La vida breve del Arte de Acción

Leía hace unos días la noticia de que Lady Gaga se desnudaba en una performance para ayudar a Marina Abramovic con el objetivo de conseguir 15 millones de euros para reconstruir el instituto de la artista serbia (http://elpais.com/elpais/2013/08/08/gente/1375977007_145401.html) y no pude evitar acordarme de las palabras de Donald Judd, quién publicó en 1965 un artículo (“Specific objects”) en el nº VIII de la revista Arts Yearbook que decía “… más de la mitad de las nuevas obras, las mejores de los últimos años, no son ni pintura ni escultura (…)”.

Y es que la tradicional compartimentación de las manifestaciones artísticas en dos grandes grupos, pintura y escultura (en función de su condición bi o tridimensional), lleva bastante tiempo mostrando su incapacidad para integrar buena parte de las aportaciones plásticas. Incapacidad que, desde mi punto de vista, queda bien reflejada en nuestra actual Ley de Propiedad Intelectual.

Evidentemente, no me refiero a una simple cuestión formal relacionada con “lo plano” o “lo volumétrico”. Se trata de algo más, de una concepción del arte como lenguaje y una preocupación plástica que se adentra en el problema de los nuevos soportes y en su implicación con lo real. Y cuando el arte coincide con lo real, inevitablemente surgen problemas; los espacios de representación se convierten en lugares que se recorren, en formas que se pueden tocar y en objetos con los que nos podemos relacionar de una forma diferente.

Las acciones, happenings y performances son acontecimientos efímeros cuya existencia como obra de arte tiene una duración limitada. Es precisamente por este carácter transitorio, por lo que no suelen dejar una huella perdurable en el tiempo.

En realidad, una acción es una especie de collage en el que se combina un ambiente como encuadre artístico y una representación teatral. Pero en ellas el color, el espacio, el calor, el olfato, el gusto y el movimiento se convierten en aspectos fundamentales de la obra haciendo que salte por los aires el concepto tradicional que buena parte del público tiene de “obra de arte”. Además, el artista suele asumir un papel diferente al de “autor – creador”, coordinando y catalizando toda esa actividad creativa.

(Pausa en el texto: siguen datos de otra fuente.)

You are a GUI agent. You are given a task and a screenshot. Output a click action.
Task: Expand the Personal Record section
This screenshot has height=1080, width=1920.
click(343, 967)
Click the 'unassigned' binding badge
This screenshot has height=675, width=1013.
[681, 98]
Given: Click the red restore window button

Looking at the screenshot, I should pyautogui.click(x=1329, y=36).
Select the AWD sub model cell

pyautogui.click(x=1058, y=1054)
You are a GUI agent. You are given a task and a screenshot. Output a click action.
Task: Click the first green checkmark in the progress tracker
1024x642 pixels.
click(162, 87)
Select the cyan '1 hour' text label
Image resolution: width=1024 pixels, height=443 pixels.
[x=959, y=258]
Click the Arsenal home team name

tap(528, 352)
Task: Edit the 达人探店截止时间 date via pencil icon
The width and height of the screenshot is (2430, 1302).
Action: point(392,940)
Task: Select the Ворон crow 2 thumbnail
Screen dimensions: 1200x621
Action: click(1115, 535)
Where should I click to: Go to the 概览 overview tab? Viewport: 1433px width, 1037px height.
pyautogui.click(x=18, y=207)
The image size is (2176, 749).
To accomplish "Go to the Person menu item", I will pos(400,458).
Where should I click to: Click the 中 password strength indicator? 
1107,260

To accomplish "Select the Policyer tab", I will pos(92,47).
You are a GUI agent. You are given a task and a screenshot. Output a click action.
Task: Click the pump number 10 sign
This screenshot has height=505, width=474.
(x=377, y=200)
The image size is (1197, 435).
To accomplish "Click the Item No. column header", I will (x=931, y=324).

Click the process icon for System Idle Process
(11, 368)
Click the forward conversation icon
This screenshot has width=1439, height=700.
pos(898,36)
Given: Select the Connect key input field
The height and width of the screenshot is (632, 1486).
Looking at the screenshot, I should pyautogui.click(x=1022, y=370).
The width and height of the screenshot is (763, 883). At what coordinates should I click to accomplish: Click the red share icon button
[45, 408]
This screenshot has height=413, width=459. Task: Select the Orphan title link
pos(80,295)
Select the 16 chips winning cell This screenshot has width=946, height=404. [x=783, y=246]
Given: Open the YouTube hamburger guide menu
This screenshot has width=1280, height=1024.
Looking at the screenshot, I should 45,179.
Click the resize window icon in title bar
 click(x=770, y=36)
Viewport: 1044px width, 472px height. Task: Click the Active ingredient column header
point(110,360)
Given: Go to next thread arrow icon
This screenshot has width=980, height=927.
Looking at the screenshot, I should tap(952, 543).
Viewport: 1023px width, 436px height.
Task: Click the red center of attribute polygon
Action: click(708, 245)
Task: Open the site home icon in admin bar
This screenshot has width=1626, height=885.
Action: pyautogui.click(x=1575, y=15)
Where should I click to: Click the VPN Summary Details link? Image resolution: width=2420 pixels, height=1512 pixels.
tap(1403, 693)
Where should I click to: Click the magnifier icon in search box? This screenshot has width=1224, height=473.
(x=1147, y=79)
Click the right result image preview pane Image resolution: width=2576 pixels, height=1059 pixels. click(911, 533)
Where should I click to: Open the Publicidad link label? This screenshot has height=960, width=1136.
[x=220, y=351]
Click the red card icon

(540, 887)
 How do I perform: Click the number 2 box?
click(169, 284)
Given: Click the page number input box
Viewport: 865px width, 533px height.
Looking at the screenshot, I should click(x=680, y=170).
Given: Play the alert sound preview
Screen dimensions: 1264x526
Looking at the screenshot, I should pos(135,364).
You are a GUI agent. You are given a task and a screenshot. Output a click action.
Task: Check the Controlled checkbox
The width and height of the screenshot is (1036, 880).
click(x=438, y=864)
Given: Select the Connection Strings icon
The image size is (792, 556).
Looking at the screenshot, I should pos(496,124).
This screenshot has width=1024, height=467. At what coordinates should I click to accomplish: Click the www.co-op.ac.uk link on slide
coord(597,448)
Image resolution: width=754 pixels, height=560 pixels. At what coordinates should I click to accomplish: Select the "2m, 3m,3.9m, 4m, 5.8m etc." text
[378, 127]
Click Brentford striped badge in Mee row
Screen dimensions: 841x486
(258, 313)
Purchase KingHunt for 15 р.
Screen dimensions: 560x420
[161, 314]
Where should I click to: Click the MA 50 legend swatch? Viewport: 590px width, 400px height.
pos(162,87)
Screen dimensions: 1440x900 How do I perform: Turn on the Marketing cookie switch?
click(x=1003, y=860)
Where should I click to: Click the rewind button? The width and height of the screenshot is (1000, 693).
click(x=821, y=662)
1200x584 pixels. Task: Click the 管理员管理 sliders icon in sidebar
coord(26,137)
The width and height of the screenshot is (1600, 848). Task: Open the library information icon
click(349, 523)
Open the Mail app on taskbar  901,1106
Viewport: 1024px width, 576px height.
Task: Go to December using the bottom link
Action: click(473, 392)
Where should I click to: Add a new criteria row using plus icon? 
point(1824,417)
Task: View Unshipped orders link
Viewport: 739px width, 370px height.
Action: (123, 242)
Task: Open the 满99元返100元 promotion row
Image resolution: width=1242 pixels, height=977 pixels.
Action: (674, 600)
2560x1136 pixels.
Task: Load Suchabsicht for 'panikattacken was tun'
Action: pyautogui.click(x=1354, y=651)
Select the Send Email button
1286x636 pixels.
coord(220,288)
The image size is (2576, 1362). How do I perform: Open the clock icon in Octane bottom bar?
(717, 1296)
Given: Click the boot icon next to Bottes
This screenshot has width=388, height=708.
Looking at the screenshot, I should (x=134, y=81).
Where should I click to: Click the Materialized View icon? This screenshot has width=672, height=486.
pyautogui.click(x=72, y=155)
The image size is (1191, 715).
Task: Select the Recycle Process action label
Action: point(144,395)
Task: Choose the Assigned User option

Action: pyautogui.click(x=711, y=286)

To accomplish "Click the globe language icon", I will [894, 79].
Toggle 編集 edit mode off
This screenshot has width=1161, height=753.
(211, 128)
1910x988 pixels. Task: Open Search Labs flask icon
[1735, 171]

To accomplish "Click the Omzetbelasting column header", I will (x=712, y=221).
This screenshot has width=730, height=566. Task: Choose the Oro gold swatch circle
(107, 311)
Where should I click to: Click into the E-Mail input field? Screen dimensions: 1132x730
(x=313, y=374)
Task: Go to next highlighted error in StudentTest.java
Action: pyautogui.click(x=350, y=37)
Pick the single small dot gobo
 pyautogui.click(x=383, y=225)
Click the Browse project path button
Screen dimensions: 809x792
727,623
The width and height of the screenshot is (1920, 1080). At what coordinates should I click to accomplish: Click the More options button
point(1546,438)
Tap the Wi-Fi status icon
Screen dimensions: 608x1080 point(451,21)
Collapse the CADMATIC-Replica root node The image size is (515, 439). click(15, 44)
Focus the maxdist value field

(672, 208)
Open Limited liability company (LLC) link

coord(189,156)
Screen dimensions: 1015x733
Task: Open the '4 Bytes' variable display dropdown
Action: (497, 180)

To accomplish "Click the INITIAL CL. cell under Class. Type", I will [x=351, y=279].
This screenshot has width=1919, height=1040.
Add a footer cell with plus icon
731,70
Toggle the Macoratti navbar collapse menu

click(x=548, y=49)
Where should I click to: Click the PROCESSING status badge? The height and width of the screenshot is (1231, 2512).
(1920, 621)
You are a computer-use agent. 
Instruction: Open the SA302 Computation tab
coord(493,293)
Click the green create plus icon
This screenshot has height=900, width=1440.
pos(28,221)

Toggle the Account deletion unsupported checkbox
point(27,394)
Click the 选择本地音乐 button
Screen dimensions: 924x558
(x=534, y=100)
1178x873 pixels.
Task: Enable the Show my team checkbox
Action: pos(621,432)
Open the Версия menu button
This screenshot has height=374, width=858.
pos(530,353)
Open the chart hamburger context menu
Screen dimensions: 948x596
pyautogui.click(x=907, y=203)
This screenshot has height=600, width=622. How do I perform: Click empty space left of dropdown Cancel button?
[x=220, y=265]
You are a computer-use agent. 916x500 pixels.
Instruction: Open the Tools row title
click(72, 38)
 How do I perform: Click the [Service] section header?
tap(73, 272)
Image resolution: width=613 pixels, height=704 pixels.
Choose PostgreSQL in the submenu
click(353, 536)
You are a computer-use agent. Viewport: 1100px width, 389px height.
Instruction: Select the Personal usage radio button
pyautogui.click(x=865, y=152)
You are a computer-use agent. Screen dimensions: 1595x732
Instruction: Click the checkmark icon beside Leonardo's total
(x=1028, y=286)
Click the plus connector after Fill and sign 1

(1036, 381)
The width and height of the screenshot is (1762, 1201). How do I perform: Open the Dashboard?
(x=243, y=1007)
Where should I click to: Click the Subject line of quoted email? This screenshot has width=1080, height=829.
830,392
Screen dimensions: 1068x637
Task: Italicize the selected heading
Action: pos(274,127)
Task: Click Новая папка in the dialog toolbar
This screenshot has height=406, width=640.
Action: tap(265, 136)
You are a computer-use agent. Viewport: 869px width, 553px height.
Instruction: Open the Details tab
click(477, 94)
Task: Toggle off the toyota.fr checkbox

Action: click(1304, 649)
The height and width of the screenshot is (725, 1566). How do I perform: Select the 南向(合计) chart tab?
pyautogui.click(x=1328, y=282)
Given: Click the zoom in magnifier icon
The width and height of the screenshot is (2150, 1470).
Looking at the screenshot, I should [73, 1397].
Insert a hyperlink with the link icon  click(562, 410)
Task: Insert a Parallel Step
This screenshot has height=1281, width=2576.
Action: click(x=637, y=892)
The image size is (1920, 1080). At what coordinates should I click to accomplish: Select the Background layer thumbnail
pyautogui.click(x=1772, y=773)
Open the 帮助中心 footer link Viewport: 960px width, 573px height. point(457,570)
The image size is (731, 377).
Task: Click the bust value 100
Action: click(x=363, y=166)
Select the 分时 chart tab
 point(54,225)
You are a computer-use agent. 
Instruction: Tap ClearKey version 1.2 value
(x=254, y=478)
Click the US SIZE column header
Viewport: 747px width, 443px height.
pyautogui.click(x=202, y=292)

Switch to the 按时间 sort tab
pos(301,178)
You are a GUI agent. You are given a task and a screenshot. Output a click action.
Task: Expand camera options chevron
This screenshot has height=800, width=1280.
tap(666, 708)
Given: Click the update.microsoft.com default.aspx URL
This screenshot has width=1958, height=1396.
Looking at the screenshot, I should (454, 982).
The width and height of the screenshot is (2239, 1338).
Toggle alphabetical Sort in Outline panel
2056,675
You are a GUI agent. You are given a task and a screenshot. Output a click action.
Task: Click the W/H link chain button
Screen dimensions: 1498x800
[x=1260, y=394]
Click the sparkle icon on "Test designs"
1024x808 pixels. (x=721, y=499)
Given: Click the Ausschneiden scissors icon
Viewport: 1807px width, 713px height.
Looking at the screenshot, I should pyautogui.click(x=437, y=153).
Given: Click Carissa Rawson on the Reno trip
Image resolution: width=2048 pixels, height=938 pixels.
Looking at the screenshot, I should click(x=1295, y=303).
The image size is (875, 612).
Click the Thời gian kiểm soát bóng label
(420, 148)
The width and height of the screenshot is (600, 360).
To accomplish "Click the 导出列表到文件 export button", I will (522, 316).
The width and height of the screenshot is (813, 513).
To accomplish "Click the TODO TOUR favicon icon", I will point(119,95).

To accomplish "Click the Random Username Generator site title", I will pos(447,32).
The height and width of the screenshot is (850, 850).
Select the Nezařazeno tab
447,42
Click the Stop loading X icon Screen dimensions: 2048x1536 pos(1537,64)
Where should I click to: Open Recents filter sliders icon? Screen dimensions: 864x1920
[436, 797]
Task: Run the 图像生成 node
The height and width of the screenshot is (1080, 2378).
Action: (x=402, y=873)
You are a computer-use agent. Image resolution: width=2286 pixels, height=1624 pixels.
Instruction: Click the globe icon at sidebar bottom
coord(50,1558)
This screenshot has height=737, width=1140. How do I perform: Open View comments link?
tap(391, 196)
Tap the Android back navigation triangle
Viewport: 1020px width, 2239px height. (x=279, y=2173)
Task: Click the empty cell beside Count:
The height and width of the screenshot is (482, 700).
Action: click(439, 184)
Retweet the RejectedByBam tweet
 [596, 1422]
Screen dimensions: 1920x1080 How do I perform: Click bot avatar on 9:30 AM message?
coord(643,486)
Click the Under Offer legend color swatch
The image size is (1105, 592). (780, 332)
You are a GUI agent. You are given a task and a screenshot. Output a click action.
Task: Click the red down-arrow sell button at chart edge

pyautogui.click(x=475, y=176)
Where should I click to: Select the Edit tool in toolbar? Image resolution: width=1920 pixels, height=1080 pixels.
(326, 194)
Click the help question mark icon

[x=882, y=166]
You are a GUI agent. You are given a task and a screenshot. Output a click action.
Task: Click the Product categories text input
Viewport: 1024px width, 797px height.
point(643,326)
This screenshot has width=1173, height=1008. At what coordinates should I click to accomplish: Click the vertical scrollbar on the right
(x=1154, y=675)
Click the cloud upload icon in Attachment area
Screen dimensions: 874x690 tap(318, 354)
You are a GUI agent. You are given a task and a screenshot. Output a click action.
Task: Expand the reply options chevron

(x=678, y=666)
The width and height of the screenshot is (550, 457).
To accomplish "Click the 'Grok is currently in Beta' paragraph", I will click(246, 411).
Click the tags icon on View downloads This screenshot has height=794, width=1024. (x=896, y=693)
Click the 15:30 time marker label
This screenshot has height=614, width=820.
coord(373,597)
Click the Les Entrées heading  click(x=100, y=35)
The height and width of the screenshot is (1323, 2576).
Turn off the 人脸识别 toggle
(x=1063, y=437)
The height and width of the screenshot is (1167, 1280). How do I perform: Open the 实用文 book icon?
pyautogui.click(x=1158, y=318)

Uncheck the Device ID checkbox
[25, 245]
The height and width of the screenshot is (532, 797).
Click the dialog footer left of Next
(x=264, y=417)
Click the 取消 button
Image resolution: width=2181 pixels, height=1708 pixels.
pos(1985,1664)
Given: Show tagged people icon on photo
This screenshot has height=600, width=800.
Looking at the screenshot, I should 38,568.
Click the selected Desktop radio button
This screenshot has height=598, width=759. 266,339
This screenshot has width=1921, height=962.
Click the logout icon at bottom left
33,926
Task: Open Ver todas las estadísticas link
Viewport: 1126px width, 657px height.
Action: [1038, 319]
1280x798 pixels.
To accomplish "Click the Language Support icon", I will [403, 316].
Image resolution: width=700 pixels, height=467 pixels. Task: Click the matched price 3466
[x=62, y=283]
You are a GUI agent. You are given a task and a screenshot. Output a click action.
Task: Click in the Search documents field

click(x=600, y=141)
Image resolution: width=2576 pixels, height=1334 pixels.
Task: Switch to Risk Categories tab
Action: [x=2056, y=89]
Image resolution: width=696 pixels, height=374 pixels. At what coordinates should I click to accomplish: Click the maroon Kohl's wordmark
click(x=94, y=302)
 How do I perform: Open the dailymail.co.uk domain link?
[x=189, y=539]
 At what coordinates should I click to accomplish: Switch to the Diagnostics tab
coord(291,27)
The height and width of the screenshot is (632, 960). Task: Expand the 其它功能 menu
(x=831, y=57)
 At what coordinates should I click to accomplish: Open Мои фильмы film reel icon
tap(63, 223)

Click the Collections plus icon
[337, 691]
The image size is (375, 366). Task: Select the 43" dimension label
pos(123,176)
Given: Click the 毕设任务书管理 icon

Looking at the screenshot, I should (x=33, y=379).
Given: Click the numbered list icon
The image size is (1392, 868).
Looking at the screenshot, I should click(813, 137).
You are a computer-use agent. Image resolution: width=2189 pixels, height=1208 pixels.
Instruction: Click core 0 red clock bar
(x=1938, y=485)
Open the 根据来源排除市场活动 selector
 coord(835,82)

Por otra parte, los contenidos se salen de lo tradicional y se exige del espectador una ampliación de la sensibilidad artística; y será precisamente esa experiencia personal del espectador, lo que en el fondo determinará la realidad última de la obra.

Terminada la acción lo que nos queda son testimonios de distinta naturaleza pero con un significado especial; objetos, fotografías, vídeos, artículos de prensa, recuerdos, emociones y experiencias del público.

Y aunque algunos de estos objetos pueden ser explotados comercialmente hay que tener en cuenta, en primer lugar, que es necesaria la autorización del autor de la obra o acción de la cual derivan y son testimonio.

También hay que tener presente que el momento temporal del acto realmente desaparece, por lo que la acción no puede ser comprada ni vendida y estos testimonios son los únicos objetos comercializables que quedan de ella.  Ahora bien: no por dejar de existir, la acción artística deja de ser objeto de protección por la Ley de Propiedad Intelectual.

Y, sin embargo, no debemos olvidar que una de las finalidades de las acciones,  happenings y performances era precisamente escapar a la comercialización y liberar a la obra de su papel como objeto económico.